- **Input for this task**

● ● ● ● ● ● ●

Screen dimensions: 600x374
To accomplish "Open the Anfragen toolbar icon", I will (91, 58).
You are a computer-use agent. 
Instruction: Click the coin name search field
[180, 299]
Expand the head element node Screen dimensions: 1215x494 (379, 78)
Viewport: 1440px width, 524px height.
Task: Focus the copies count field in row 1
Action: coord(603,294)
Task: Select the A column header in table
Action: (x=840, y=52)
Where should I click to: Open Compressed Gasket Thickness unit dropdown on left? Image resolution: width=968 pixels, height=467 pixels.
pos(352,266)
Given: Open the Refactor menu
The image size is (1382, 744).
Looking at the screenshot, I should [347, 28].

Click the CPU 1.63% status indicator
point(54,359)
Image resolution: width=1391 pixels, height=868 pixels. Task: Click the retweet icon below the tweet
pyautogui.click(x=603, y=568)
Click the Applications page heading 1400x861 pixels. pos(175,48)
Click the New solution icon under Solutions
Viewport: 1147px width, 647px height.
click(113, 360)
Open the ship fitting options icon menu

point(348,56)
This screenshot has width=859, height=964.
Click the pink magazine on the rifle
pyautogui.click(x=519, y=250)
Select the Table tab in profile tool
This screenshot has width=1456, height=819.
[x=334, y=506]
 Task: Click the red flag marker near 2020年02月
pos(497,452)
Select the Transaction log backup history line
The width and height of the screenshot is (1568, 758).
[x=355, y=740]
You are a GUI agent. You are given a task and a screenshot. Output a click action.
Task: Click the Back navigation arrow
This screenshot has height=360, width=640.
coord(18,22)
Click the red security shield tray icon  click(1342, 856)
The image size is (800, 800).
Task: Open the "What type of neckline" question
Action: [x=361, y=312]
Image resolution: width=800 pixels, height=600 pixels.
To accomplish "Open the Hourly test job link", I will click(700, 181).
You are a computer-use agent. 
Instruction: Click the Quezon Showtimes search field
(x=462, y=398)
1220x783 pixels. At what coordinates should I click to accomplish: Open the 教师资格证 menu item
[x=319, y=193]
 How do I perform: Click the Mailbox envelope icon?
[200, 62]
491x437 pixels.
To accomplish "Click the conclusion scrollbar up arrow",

● ● ● ● ● ● ●

- **Exercise prompt**
Word for word, output all of the material above.

- **Answer section**
Screen dimensions: 600x374
To accomplish "Open the Anfragen toolbar icon", I will (91, 58).
You are a computer-use agent. 
Instruction: Click the coin name search field
[180, 299]
Expand the head element node Screen dimensions: 1215x494 (379, 78)
Viewport: 1440px width, 524px height.
Task: Focus the copies count field in row 1
Action: coord(603,294)
Task: Select the A column header in table
Action: (x=840, y=52)
Where should I click to: Open Compressed Gasket Thickness unit dropdown on left? Image resolution: width=968 pixels, height=467 pixels.
pos(352,266)
Given: Open the Refactor menu
The image size is (1382, 744).
Looking at the screenshot, I should [347, 28].

Click the CPU 1.63% status indicator
point(54,359)
Image resolution: width=1391 pixels, height=868 pixels. Task: Click the retweet icon below the tweet
pyautogui.click(x=603, y=568)
Click the Applications page heading 1400x861 pixels. pos(175,48)
Click the New solution icon under Solutions
Viewport: 1147px width, 647px height.
click(113, 360)
Open the ship fitting options icon menu

point(348,56)
This screenshot has width=859, height=964.
Click the pink magazine on the rifle
pyautogui.click(x=519, y=250)
Select the Table tab in profile tool
This screenshot has width=1456, height=819.
[x=334, y=506]
 Task: Click the red flag marker near 2020年02月
pos(497,452)
Select the Transaction log backup history line
The width and height of the screenshot is (1568, 758).
[x=355, y=740]
You are a GUI agent. You are given a task and a screenshot. Output a click action.
Task: Click the Back navigation arrow
This screenshot has height=360, width=640.
coord(18,22)
Click the red security shield tray icon  click(1342, 856)
The image size is (800, 800).
Task: Open the "What type of neckline" question
Action: [x=361, y=312]
Image resolution: width=800 pixels, height=600 pixels.
To accomplish "Open the Hourly test job link", I will click(700, 181).
You are a computer-use agent. 
Instruction: Click the Quezon Showtimes search field
(x=462, y=398)
1220x783 pixels. At what coordinates should I click to accomplish: Open the 教师资格证 menu item
[x=319, y=193]
 How do I perform: Click the Mailbox envelope icon?
[200, 62]
491x437 pixels.
To accomplish "Click the conclusion scrollbar up arrow",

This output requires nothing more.